Jersey Yachts and/or Jersey Boat Works were sport fishing fiberglass boats 28’ to 47’ in length. Many of the boats crafted were the popular 31’ and 40’ models. Besides changing over from a wood boat builder to manufacturing fiberglass boats, Fred took his new company from single outboards to twin inboards for power. And then, later, he took it from gas engines to diesel power as the boats got bigger. I think of Fred McCarthy’s Jersey Yachts fiberglass boat building business as alive from 1964 to 1988.
Real Ships, which was given its company name by Etta, started up around 1993, after several years of living and cruising aboard a yacht by the McCarthys. They build steel hulled, ship-like yachts from 61’ to 76’ in length. These are typically Jay Benford / Fred McCarthy designed 40 to 80 ton long range displacement cruisers, built one at a time.
I was aboard a wonderful classic yacht at the invite of the yacht’s owners this past weekend. Here seabuddy wants to share with you the delightful two hours I had aboard a 42’ classic wood cabin cruiser in Tuckerton, NJ. In doing so, seabuddy will point out for you some points about cabin cruiser layout. During this visit, I had an opportunity to see and feel first-hand the usability of the interior of the yacht; its main salon, galley, and staterooms. I also moved around and socialized within the exterior of this classic; the bridge area as well as the aft cockpit. Remember, I was a simply a newly welcome guest on someone’s private home afloat and yet I was welcomed to poke around to my heart’s content and then dialog about construction treatments, layouts, finish, maintenance, fuel burn, and the cruising horizons of this yacht during this year. Did I ever say that I love the Philadelphia Chapter of the ACBS Boat Show in Tuckerton? Weather I did or did not, let me say it again, Boy, do I love the ACBS!
This 1961 Preserved Classic Yacht is an excellent example of what made a Matthews Yacht very desirable among cruising yachtsmen. First, let us look at the living room or main salon. It is open, filled with bright sunshine with views outside, and has a bigger sense of space than the square footage that you walk on. The Galley and dinette are at another level, but the main salon ceiling line stays at one, full height, even over these two lower level interior features. This gives a grand vista at eye level anywhere within this main living area. Next, the yacht has a proper, fixed dinette alongside the galley. Other designers may want to squeeze in a third stateroom where the dinette is located, but the functionally of a dinette cannot be over-stated in a boat used for cruising.

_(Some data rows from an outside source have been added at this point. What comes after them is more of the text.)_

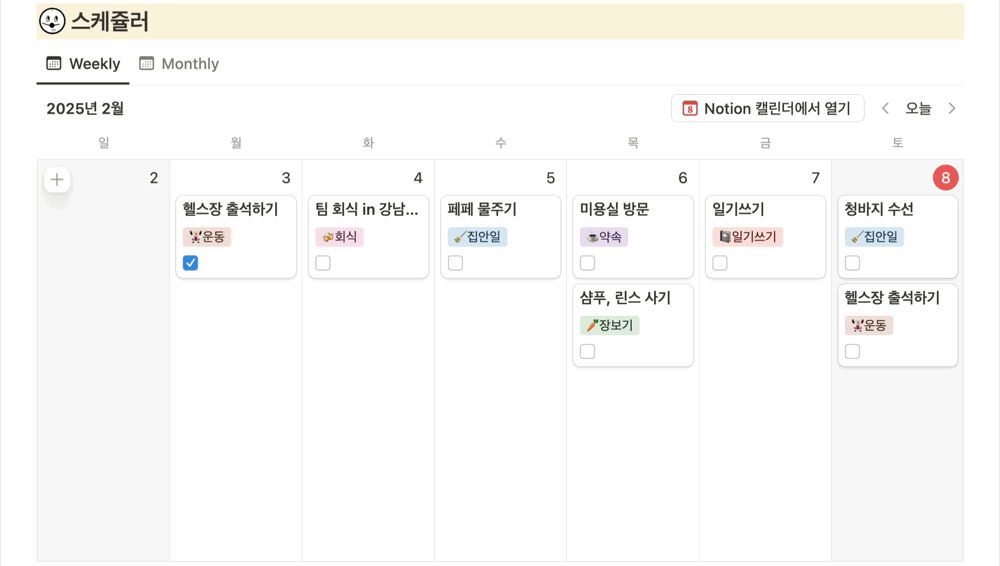Click the Notion calendar icon in the button

(690, 108)
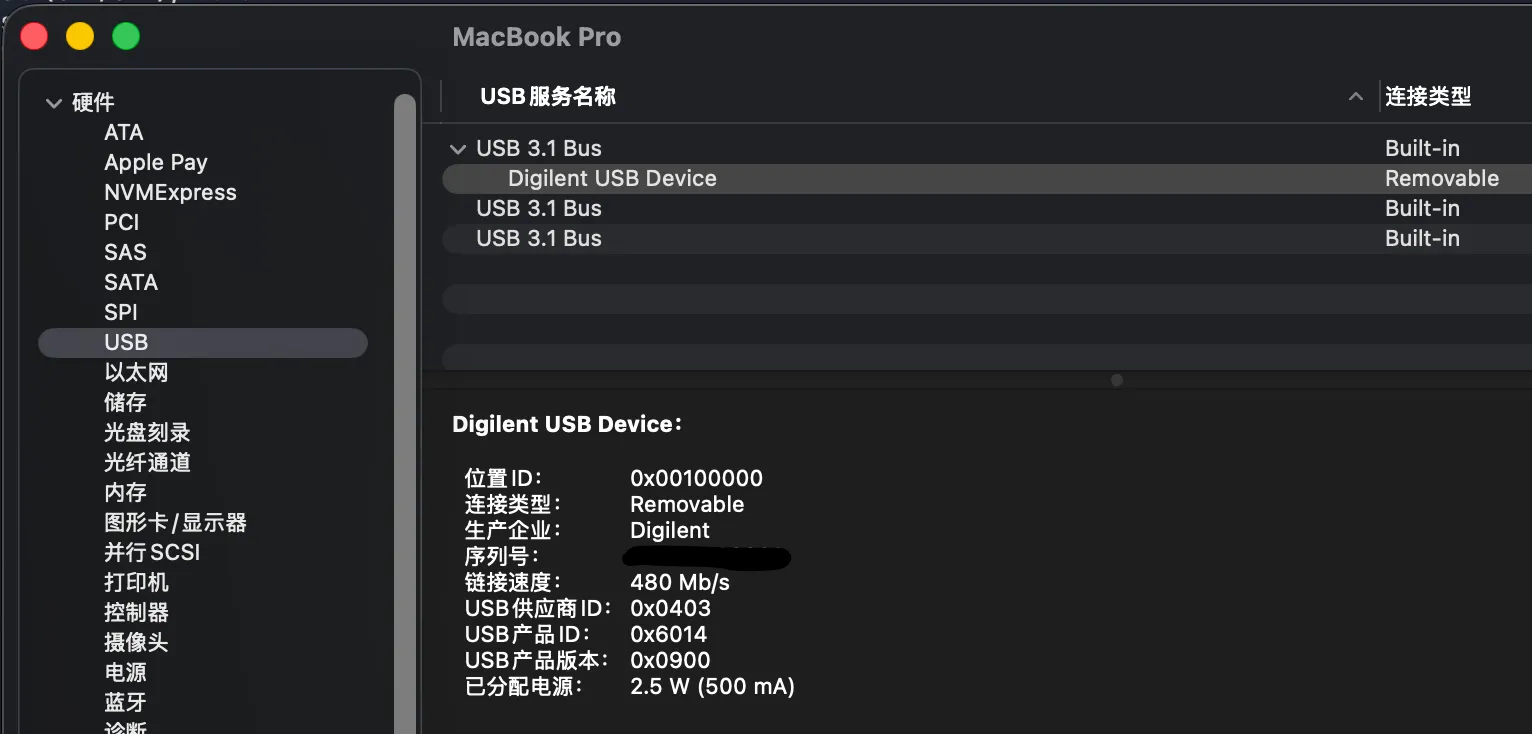Open 图形卡/显示器 in the sidebar
1532x734 pixels.
click(175, 523)
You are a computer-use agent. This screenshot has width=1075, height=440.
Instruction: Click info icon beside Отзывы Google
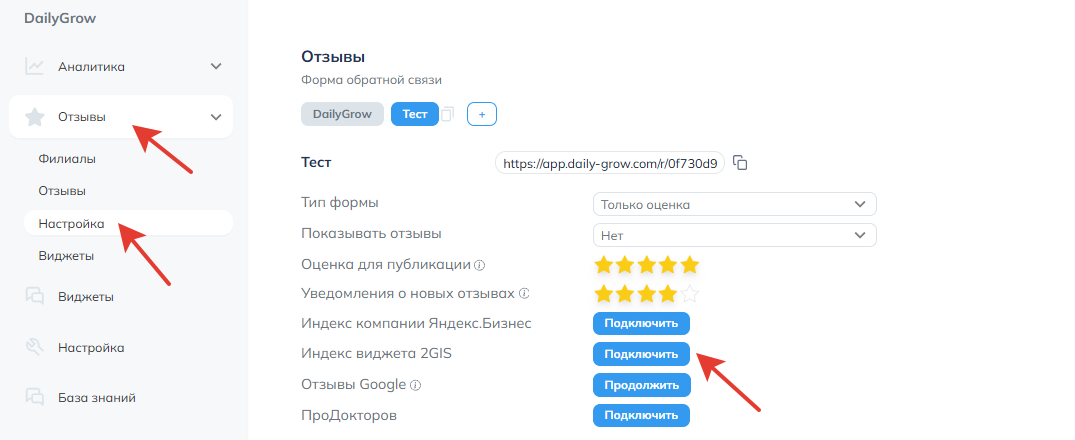(x=415, y=385)
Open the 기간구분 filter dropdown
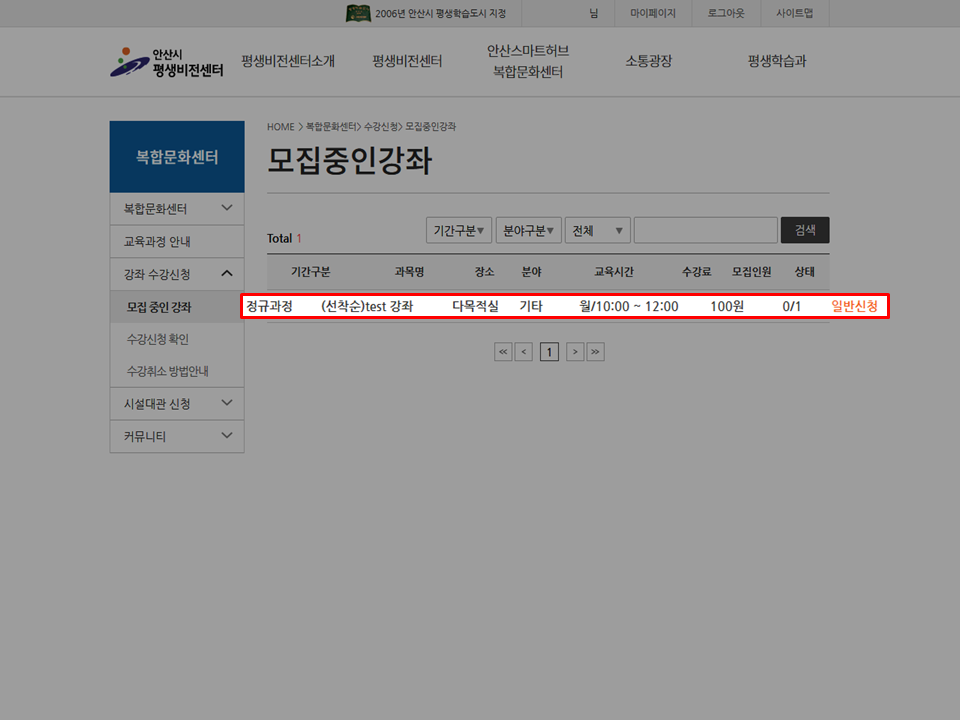Screen dimensions: 960x720 point(459,229)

Matthews Company Yachts were 100% crafted in wood from 1890 to 1969. Then, there was a switch to yachts using fiberglass hulls from the Halmatic Company in England. These finished hull forms were shipped to Matthews Yachts in Port Clinton, Ohio from 1969 till the Matthews business closed in 1975.There these English fiberglass hulls had decks, deckhouses, engines and the cabin interior added to the hull. The yacht I was aboard was an all wood boat.
Notable high points over the years for the Matthews Company. It made a 16 horsepower custom 35’ gas powered boat that set the record for an Atlantic Ocean crossing in 1912. Matthews built as big as a 110’ diesel powered yacht over the years. This one was designed by the famous naval architect, John Wells. They also built several 110’ Sub Chasers for the war effort. Matthews Yachts also built at least one 50’ wooden yacht for the notable Ringling Bros. Three Ring Circus family for their personal use while on the west coast of Florida.